Às oito horas e quinze minutos o casal já estava na sala do café. Os ânimos pareciam ter se amainado, pois estavam num hotel de luxo; precisavam mostrar boas maneiras.

Trajado a rigor, com calça de brim azul marinho, camisa branca de manga longa, engomada, e gravata borboleta, o garçom servia o desjejum. Ao vê-lo, o rapaz, buscando uma analogia para se mostrar descontraído e irônico, comenta, “à boca pequena”, com a esposa:

Óia só aquele lá. Inté parece um pinguim; só farta a casaca...
Dexa di sê ridico. Dá zica troçá dos outro ansim adverte ela.
Equilibrando artisticamente em uma das mãos uma baixela de prata, com o desjejum para

dois, o garçom deixa na mesa do casal uma leiteira, com coador para separar a nata, uma chaleira, com coador para coar o chá, uma cafeteira, com o café já coado, e um açucareiro, todos de prata de lei e com o emblema do hotel. Simultaneamente, e com a mesma habilidade de manuseio, outro garçom se aproxima e coloca na mesa uma cesta de prata com bengala fatiada de pão francês, dois recipientes de vidro circulares com manteiga e dois outros com marmelada.

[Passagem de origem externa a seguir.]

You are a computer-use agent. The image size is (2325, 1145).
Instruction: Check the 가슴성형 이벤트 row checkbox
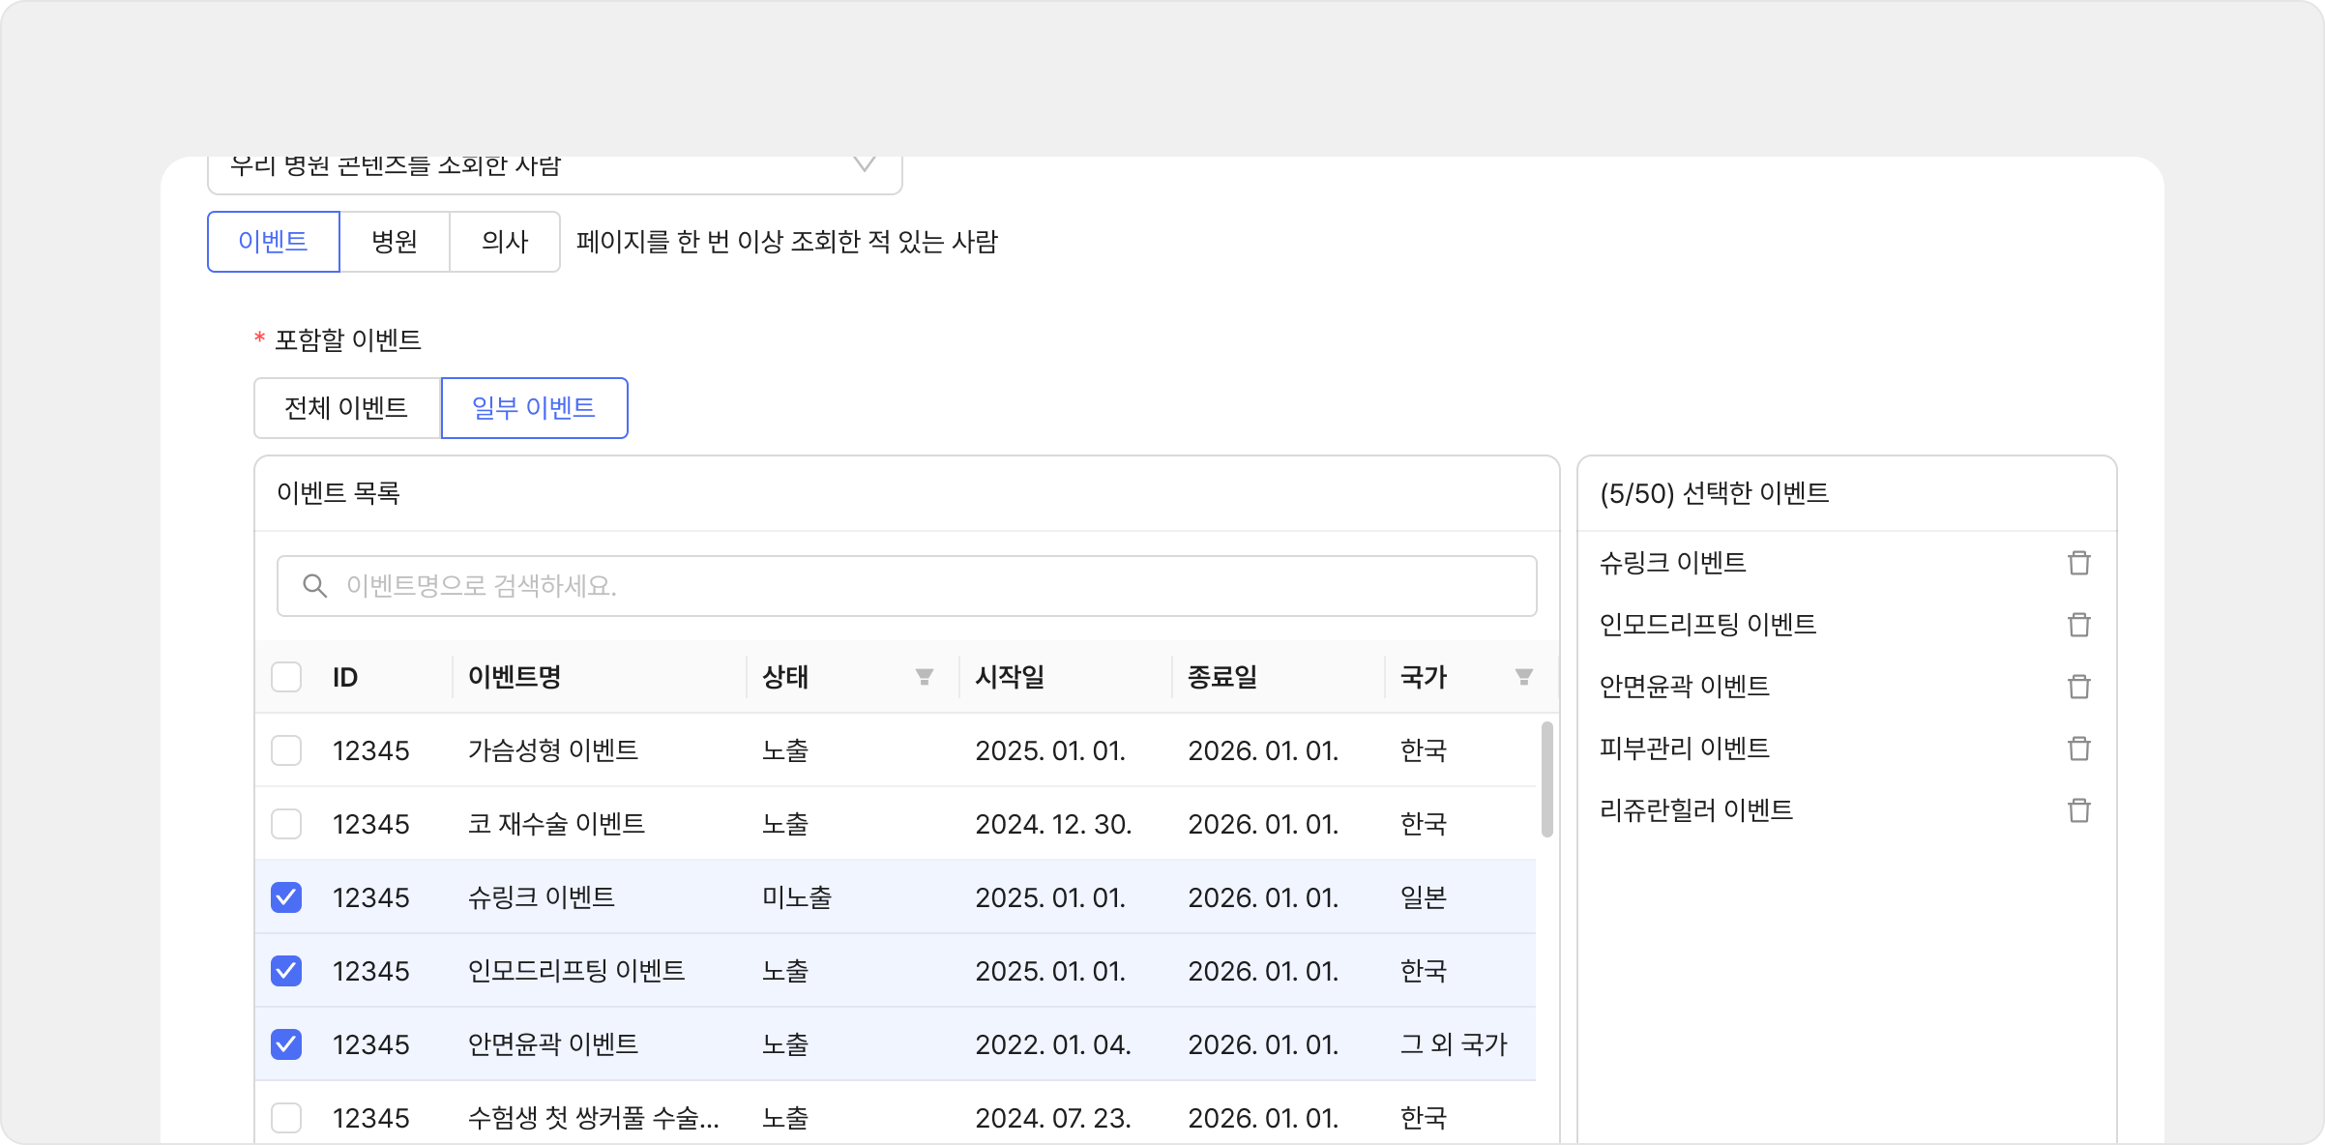pyautogui.click(x=286, y=750)
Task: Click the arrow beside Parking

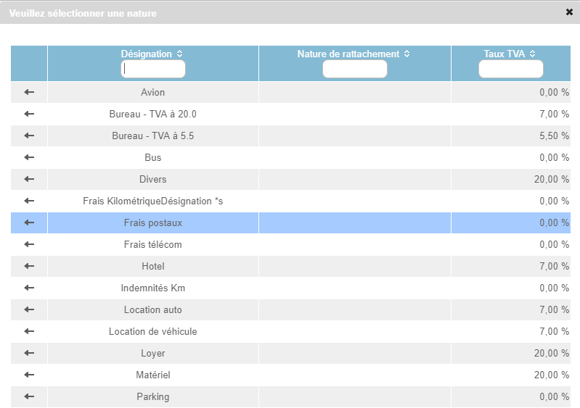Action: tap(29, 396)
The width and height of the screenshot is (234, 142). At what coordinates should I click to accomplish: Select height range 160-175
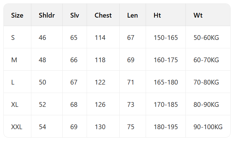[x=166, y=60]
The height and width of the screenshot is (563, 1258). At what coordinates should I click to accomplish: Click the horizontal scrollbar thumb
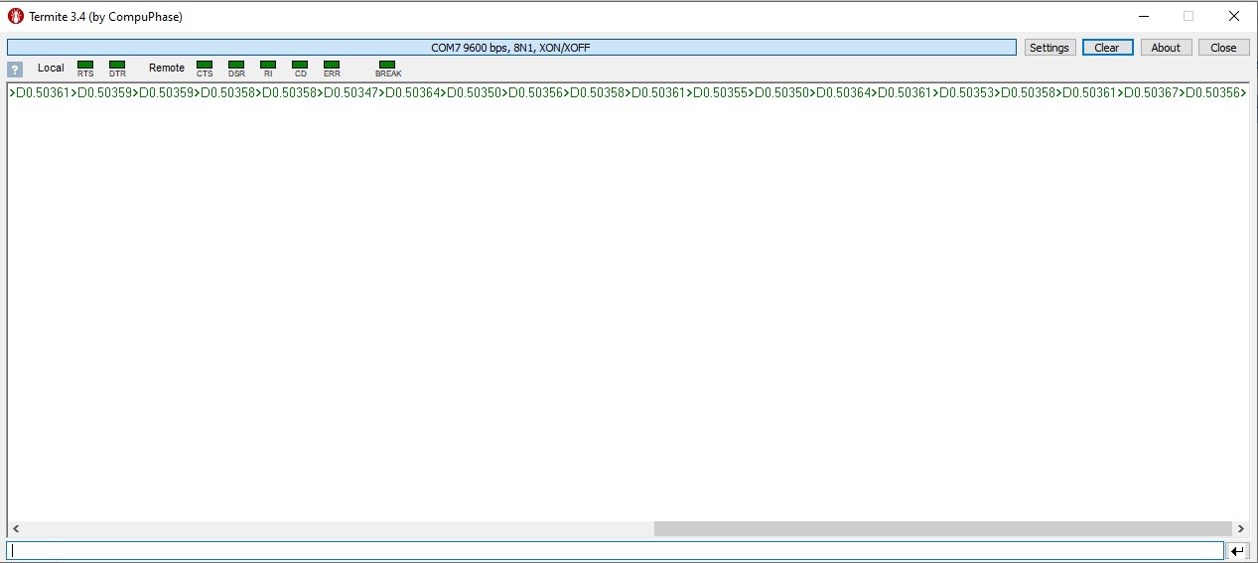coord(941,529)
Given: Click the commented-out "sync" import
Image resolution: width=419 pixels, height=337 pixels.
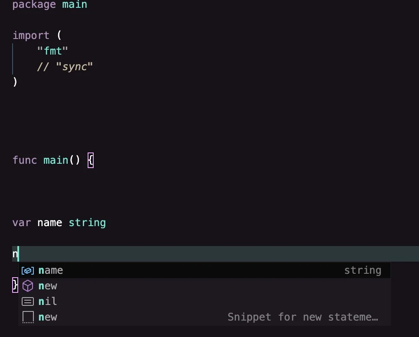Looking at the screenshot, I should click(x=65, y=67).
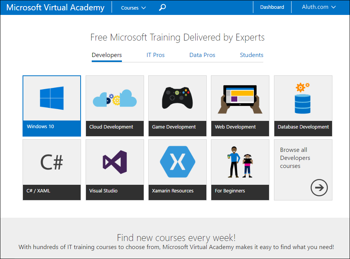Screen dimensions: 350x259
Task: Select the For Beginners tile
Action: [x=240, y=169]
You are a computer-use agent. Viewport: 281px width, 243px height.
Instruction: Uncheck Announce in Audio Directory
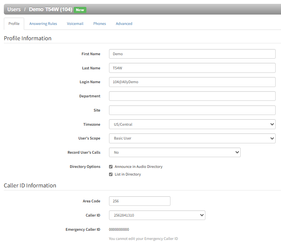point(111,167)
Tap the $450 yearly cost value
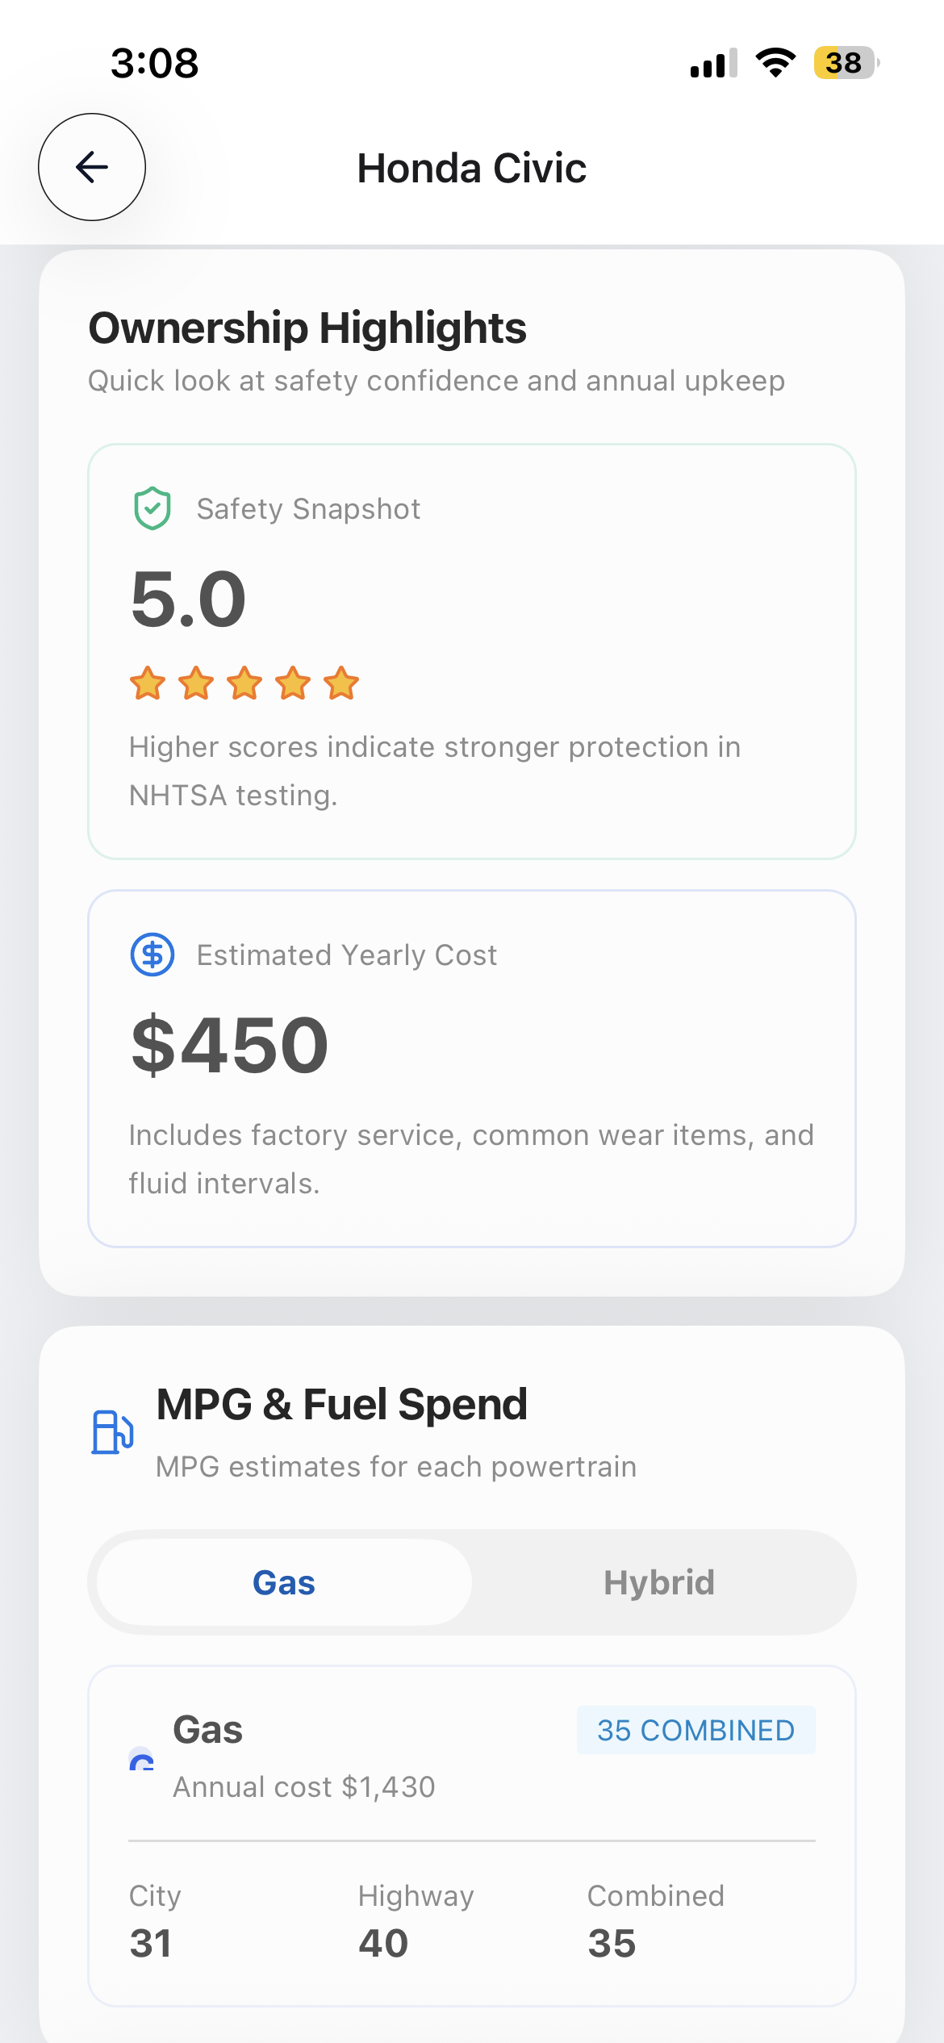944x2043 pixels. point(230,1045)
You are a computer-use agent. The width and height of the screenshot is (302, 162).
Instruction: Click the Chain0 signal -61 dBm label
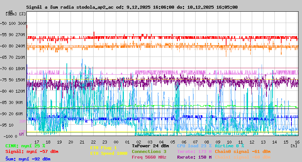242,151
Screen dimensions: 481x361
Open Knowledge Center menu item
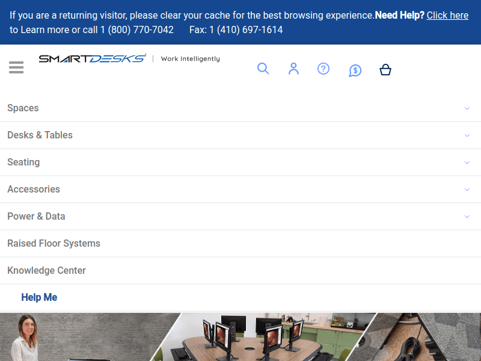[x=46, y=270]
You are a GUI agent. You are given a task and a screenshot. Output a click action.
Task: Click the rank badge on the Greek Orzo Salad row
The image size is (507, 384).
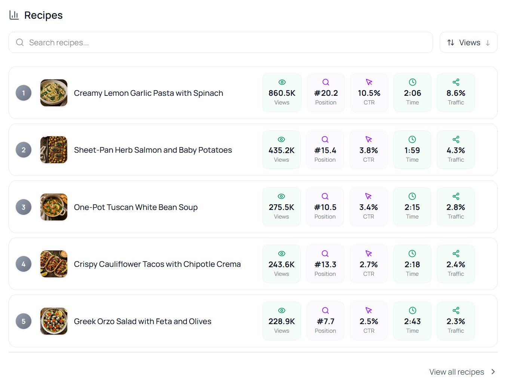tap(24, 321)
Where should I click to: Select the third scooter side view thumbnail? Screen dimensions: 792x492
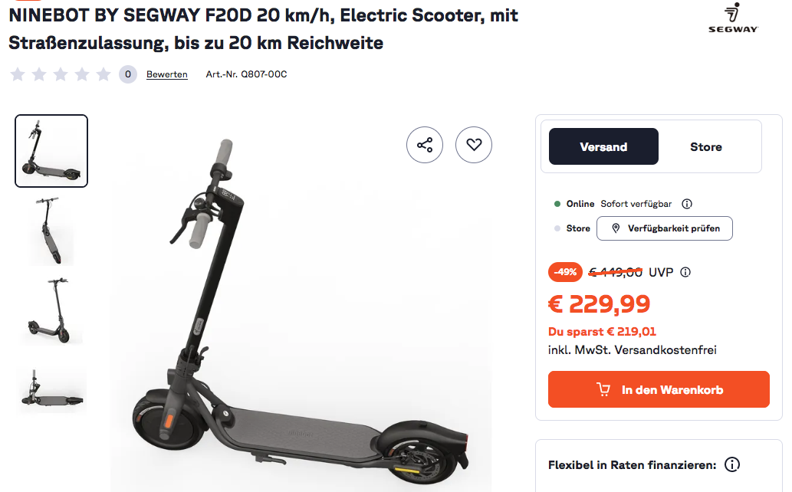[51, 310]
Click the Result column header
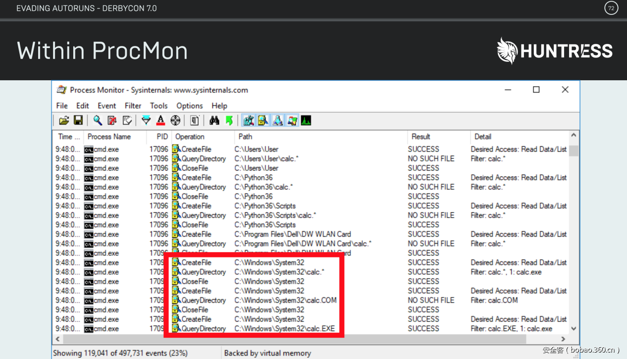The height and width of the screenshot is (359, 627). click(x=421, y=137)
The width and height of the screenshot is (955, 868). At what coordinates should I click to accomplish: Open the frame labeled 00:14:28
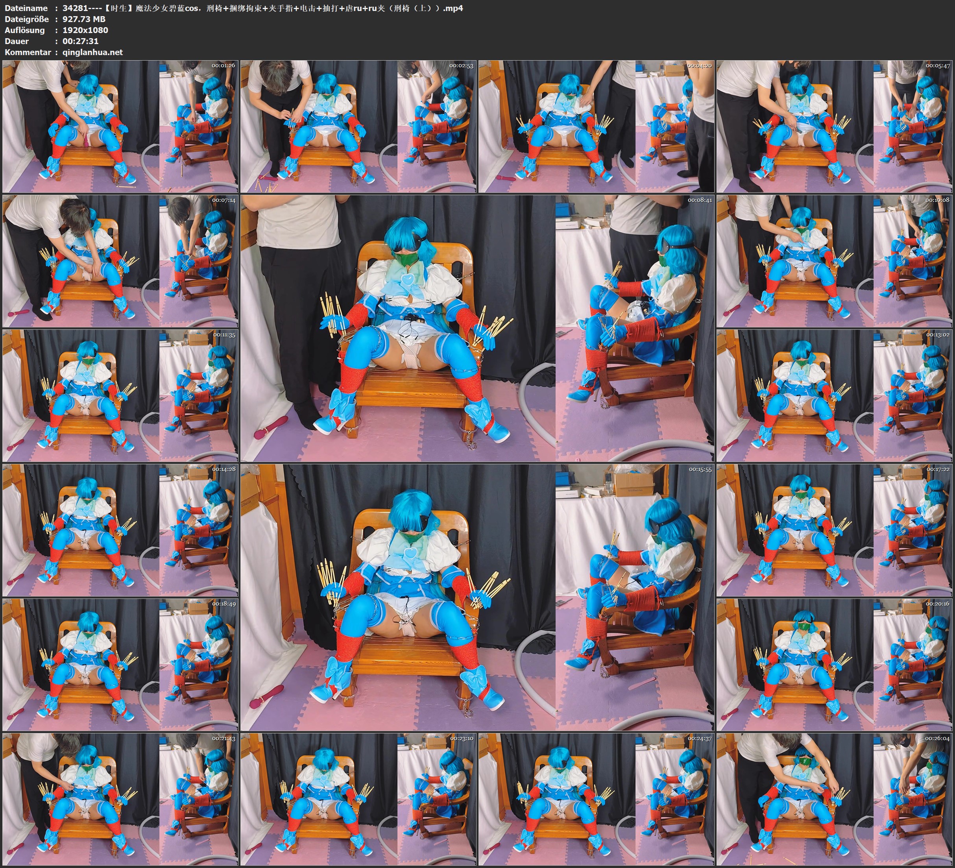(120, 530)
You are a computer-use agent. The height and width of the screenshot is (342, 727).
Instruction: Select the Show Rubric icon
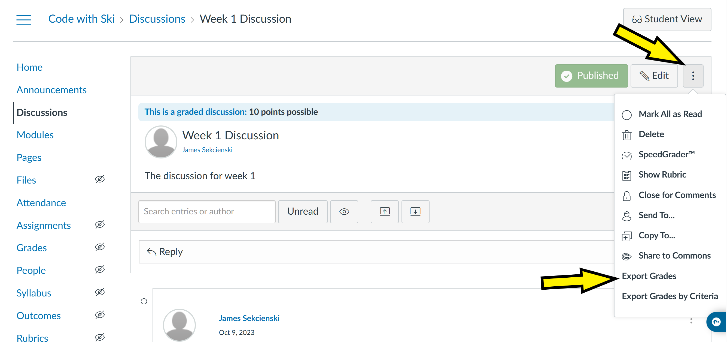pos(627,175)
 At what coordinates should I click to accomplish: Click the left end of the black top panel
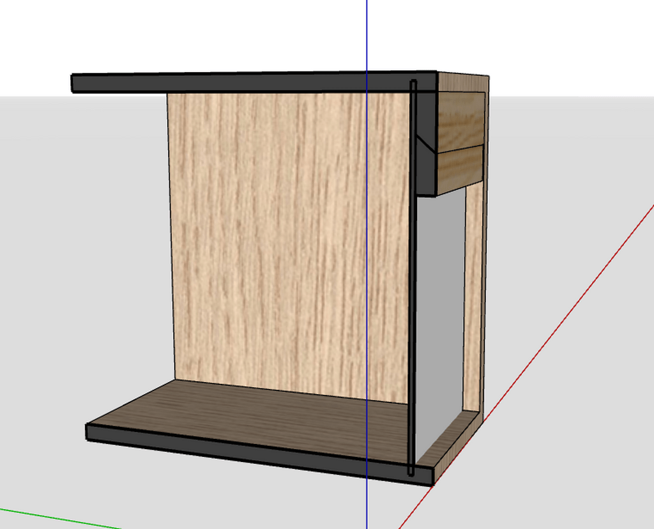[x=75, y=84]

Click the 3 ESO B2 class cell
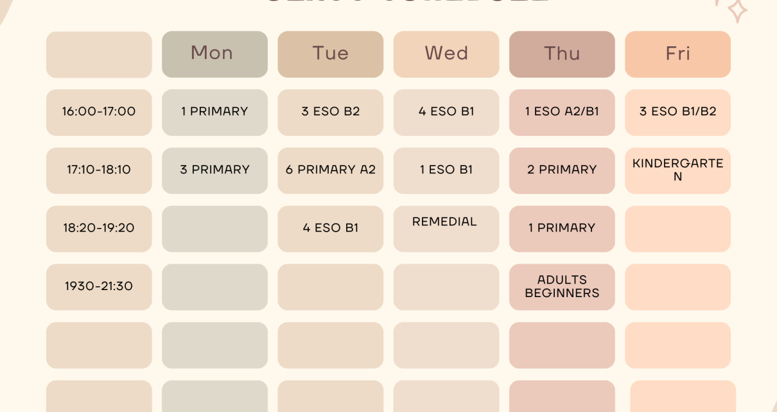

Quando o relógio bateu dez horas, o casal já havia deixado o hotel. O seguinte diálogo foi então ouvido:

Já que hoje é dumingo, e nói temo memo aqui na cidade, qui tar a gente dá um pulo lá no mercadão? diz a moça.

Fazê compra? Mai nói num troxe cesta nem sacola! Cumo que nói vai bardeá as mercadoria? Só se for pra fazê hora.

Tô memo é cum vontade de comê paster... Fruita e verdura nói compra do verdurero, na terça; pexe nói compra do sardinhero, na quarta; arroiz e fejão e otros mantimento nói pede pro Munhoiz (Casa Munhoz) entregá em casa.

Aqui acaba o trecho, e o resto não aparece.